Royaume-Uni: Le gouvernement, la police et les médias de droite lancent une chasse aux sorcières contre les manifestants qui dénoncent le génocide israélien

La Police métropolitaine, soutenue par le gouvernement conservateur et les médias de droite, a transformé son offensive contre les manifestations réclamant un cessez-le-feu à Gaza en une chasse aux sorcières maccartiste qui vise des manifestants en particulier.

Les médias ont diffusé des images de deux personnes portant des pancartes. Ils étaient présents lors de la grande manifestation de samedi à Londres, qui a rassemblé 800.000 personnes.

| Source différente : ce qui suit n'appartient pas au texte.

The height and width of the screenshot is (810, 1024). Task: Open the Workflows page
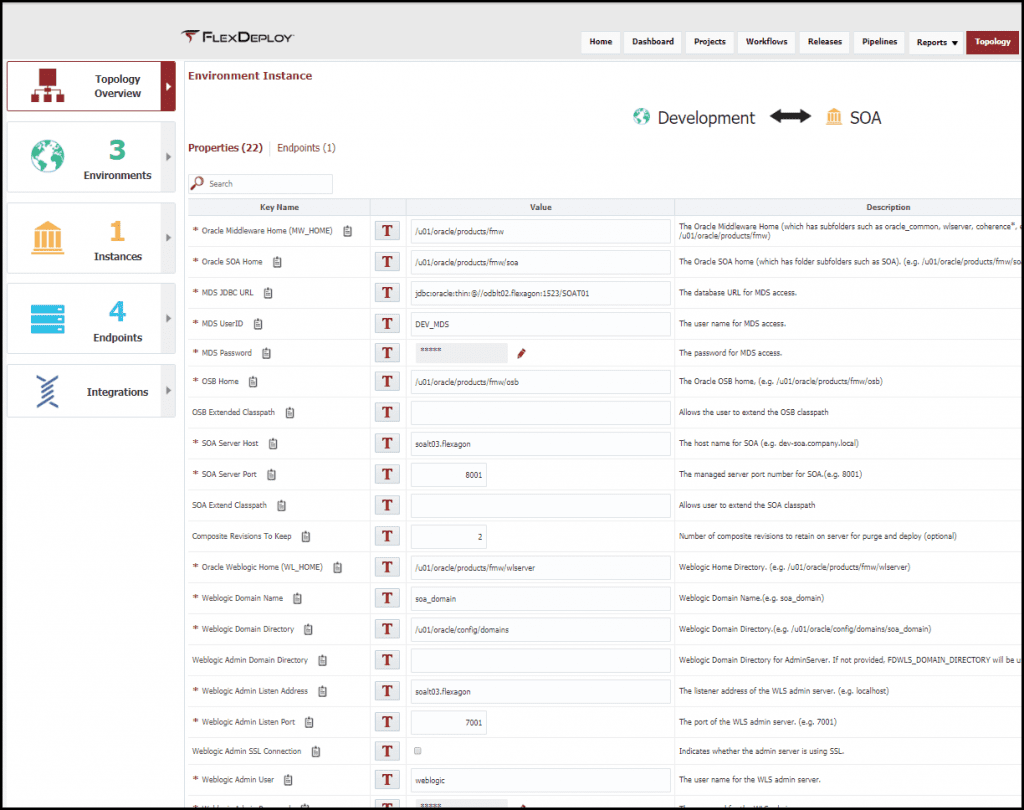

Capture d’écran du site web du Times montrant deux manifestantes avec des pancartes dans le cadre de la chasse aux sorcières menée par les médias [Photo: screenshot: The Times web site]

L’une d’entre elles, assimilant les actions du gouvernement israélien à celles des nazis, montrait l’étoile de David entrelacée avec une croix gammée et les mots suivants: «Aucun homme politique britannique ne devrait être un “ami d’Israël”».

L’autre pancarte artisanale représentait le Premier ministre Rishi Sunak et l’ex-ministre de l’Intérieur Suella Braverman sous forme de noix de coco. Cette référence au fait qu’ils sont «blancs à l’intérieur» est considérée comme un «crime haineux» passible de poursuites contre les deux bellicistes qui ont tenté d’interdire la manifestation.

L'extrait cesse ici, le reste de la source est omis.